Screenshot grounding data:
BEGIN

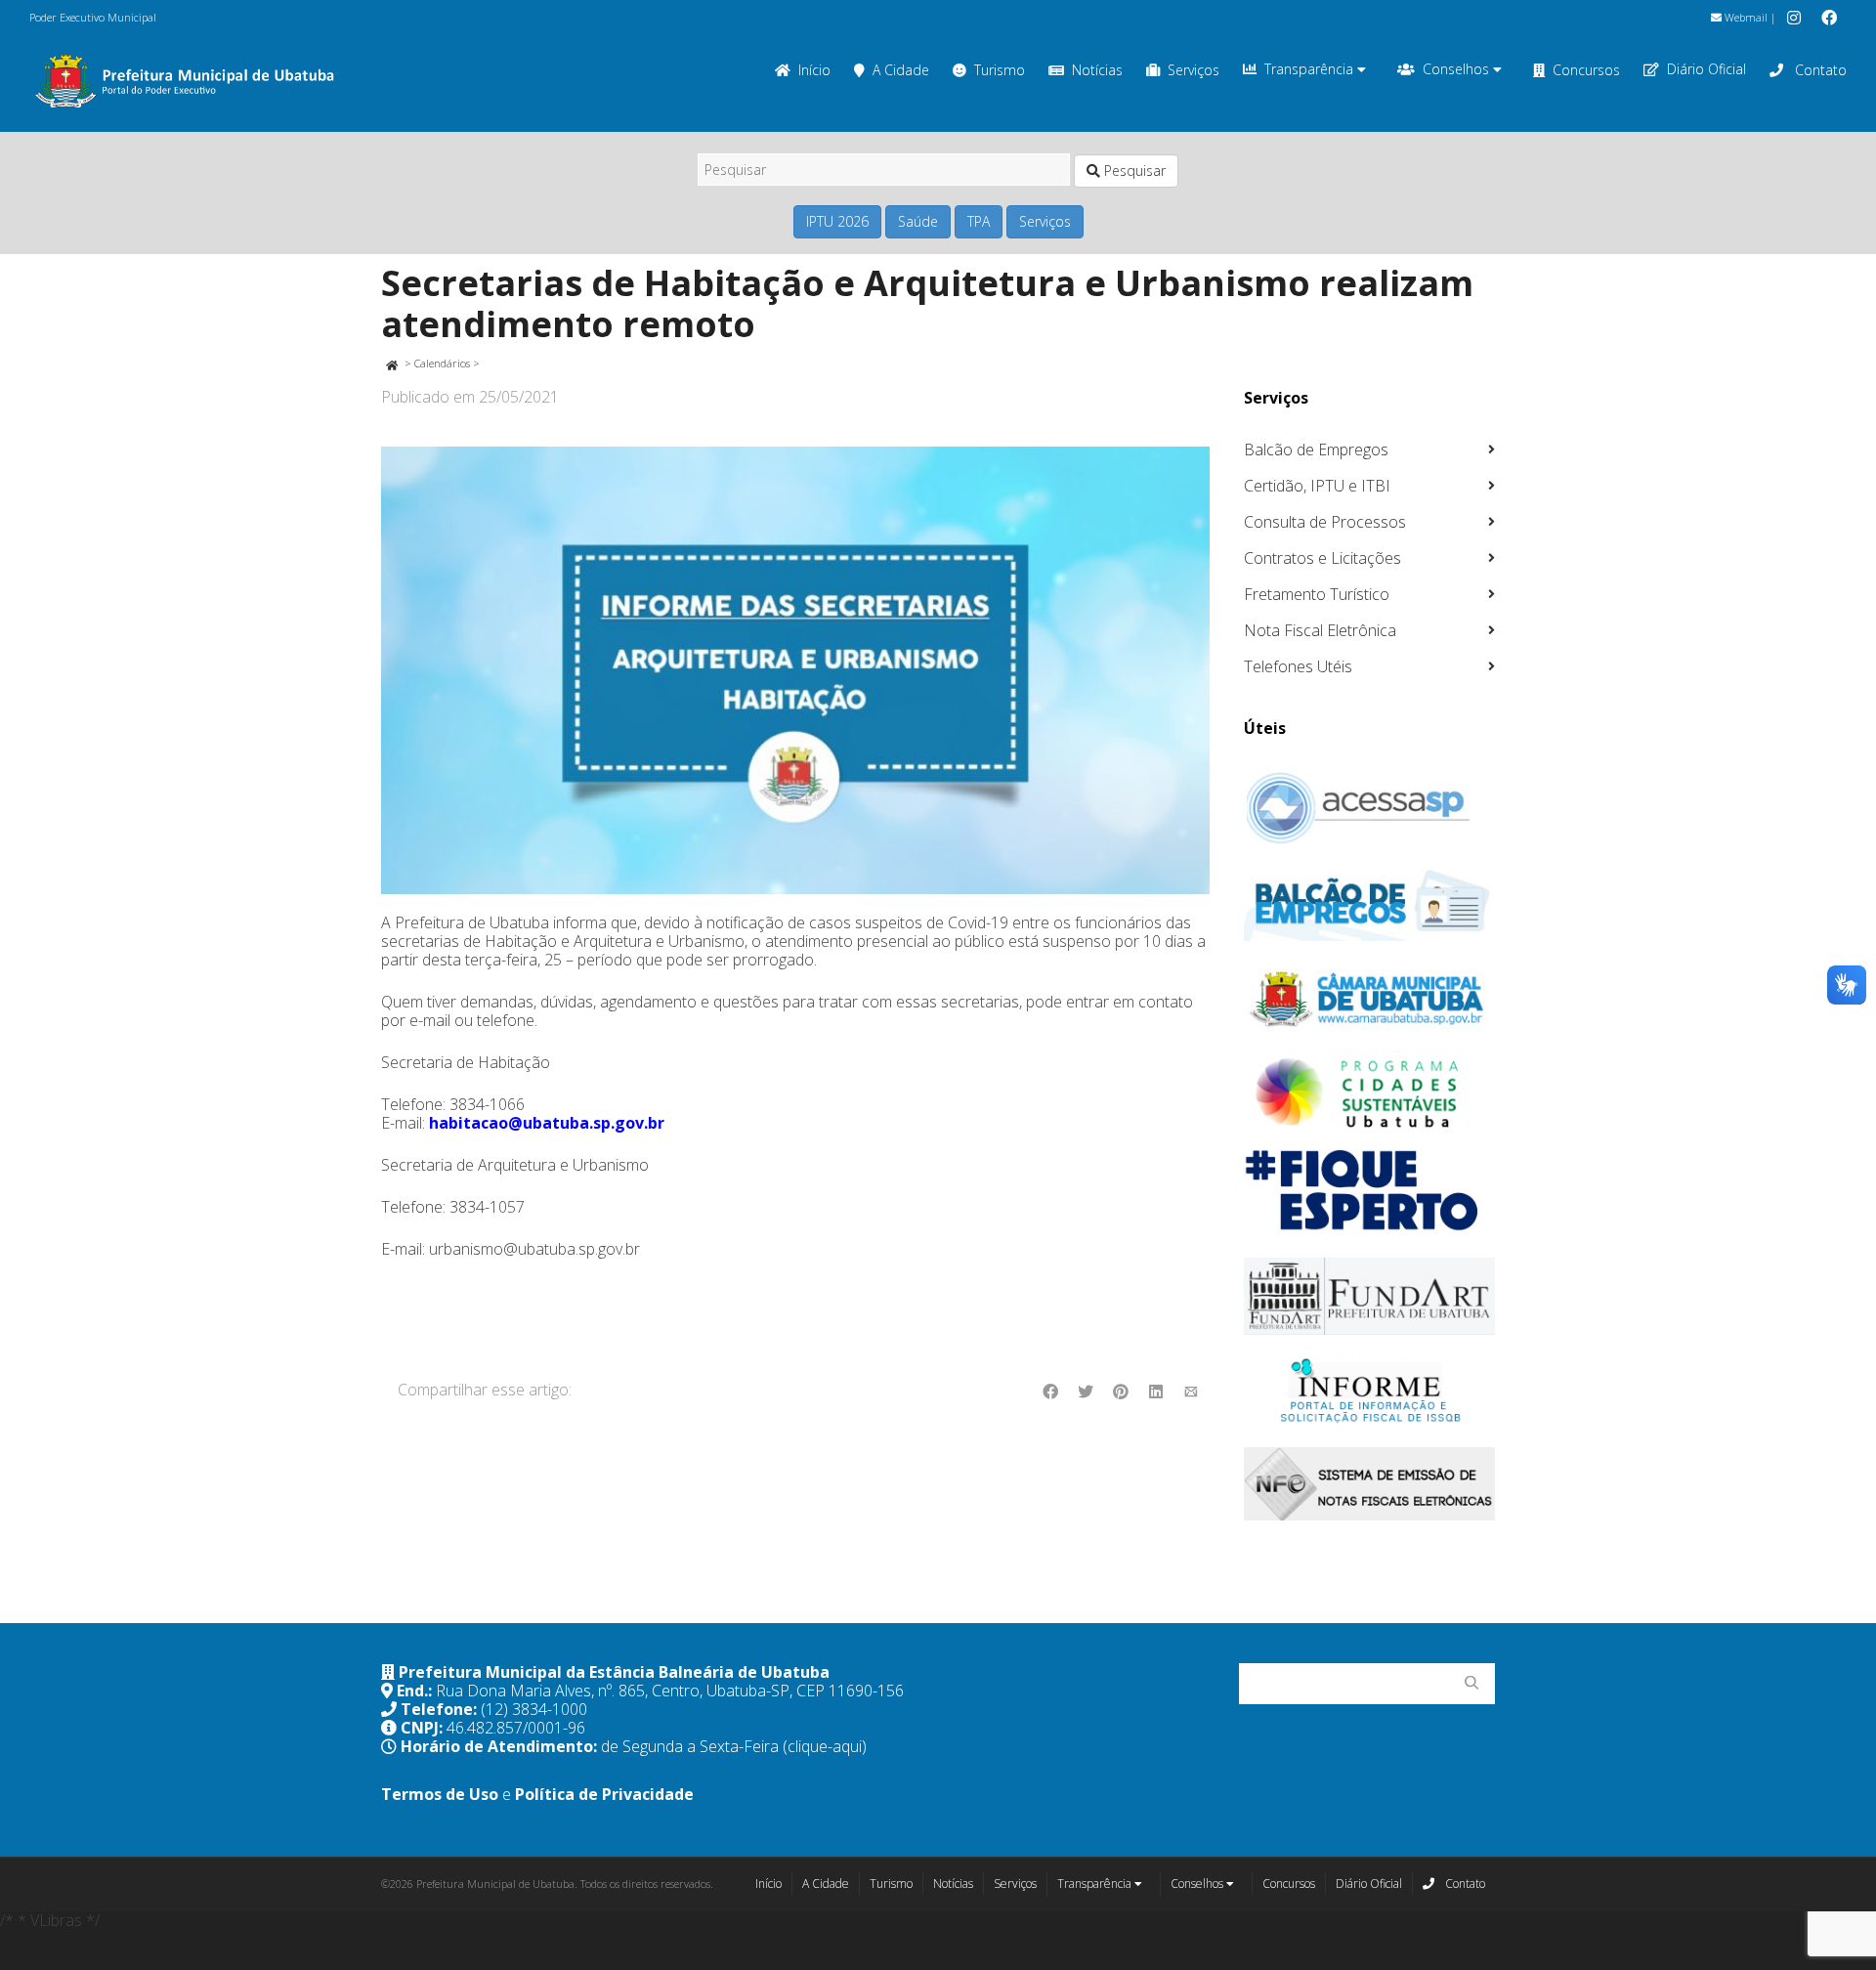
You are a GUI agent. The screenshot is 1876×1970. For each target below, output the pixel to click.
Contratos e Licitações (1322, 558)
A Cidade (901, 70)
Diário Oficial (1706, 69)
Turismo (999, 70)
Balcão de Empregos (1316, 449)
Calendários (442, 363)
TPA (978, 221)
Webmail (1745, 17)
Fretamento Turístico (1316, 594)
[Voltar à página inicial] (391, 363)
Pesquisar (1133, 170)
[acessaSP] (1370, 808)
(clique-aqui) (825, 1746)
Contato (1819, 70)
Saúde (918, 221)
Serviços (1193, 70)
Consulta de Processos (1325, 522)
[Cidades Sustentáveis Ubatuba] (1370, 1093)
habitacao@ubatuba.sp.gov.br (546, 1123)
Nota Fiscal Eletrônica (1320, 630)
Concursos (1586, 70)
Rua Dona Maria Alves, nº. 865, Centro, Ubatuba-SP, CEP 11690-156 (670, 1690)
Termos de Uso (439, 1794)
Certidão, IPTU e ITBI (1317, 485)
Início (814, 70)
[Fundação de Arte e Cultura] (1370, 1296)
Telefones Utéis (1298, 666)
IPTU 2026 (837, 221)
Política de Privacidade (604, 1794)
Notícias (1097, 70)
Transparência (1310, 69)
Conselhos (1458, 69)
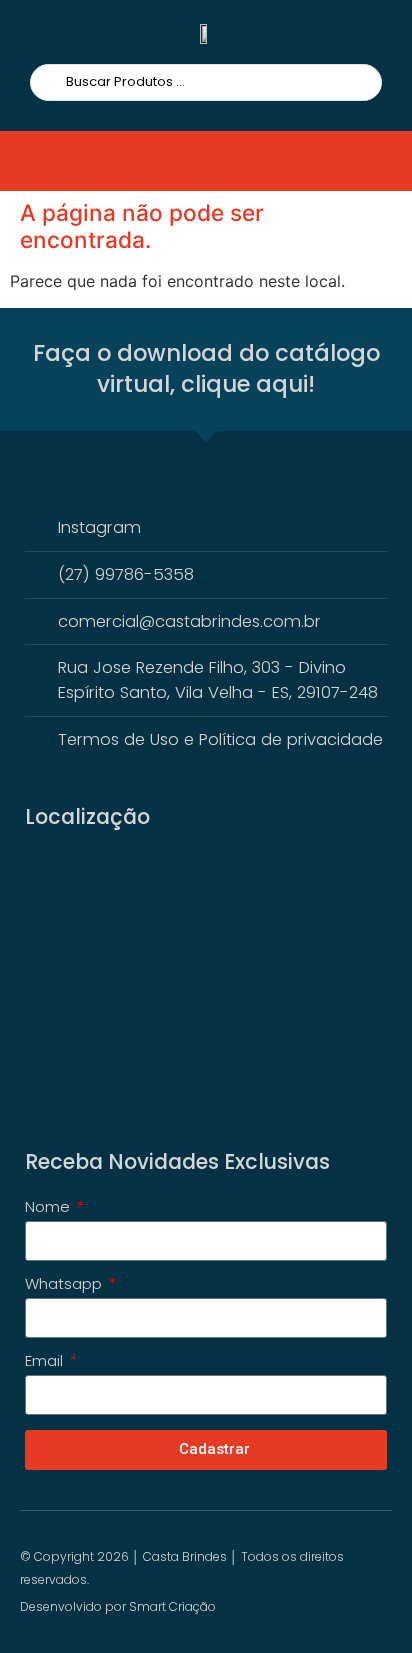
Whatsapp (65, 1285)
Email (46, 1362)
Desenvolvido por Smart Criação (118, 1606)
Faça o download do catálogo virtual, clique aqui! (206, 369)
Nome (49, 1208)
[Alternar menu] (57, 161)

END

- [Exercise goal] Quote verbatim every line starting at the line that contains "[Cidades Sustentáveis Ubatuba] (1370, 1093)" and ending with the last line of the records; omit all pictures.

- [Written reply]
[Cidades Sustentáveis Ubatuba] (1370, 1093)
habitacao@ubatuba.sp.gov.br (546, 1123)
Nota Fiscal Eletrônica (1320, 630)
Concursos (1586, 70)
Rua Dona Maria Alves, nº. 865, Centro, Ubatuba-SP, CEP 11690-156 (670, 1690)
Termos de Uso (439, 1794)
Certidão, IPTU e ITBI (1317, 485)
Início (814, 70)
[Fundação de Arte e Cultura] (1370, 1296)
Telefones Utéis (1298, 666)
IPTU 2026 (837, 221)
Política de Privacidade (604, 1794)
Notícias (1097, 70)
Transparência (1310, 69)
Conselhos (1458, 69)
Whatsapp (65, 1285)
Email (46, 1362)
Desenvolvido por Smart Criação (118, 1606)
Faça o download do catálogo virtual, clique aqui! (206, 369)
Nome (49, 1208)
[Alternar menu] (57, 161)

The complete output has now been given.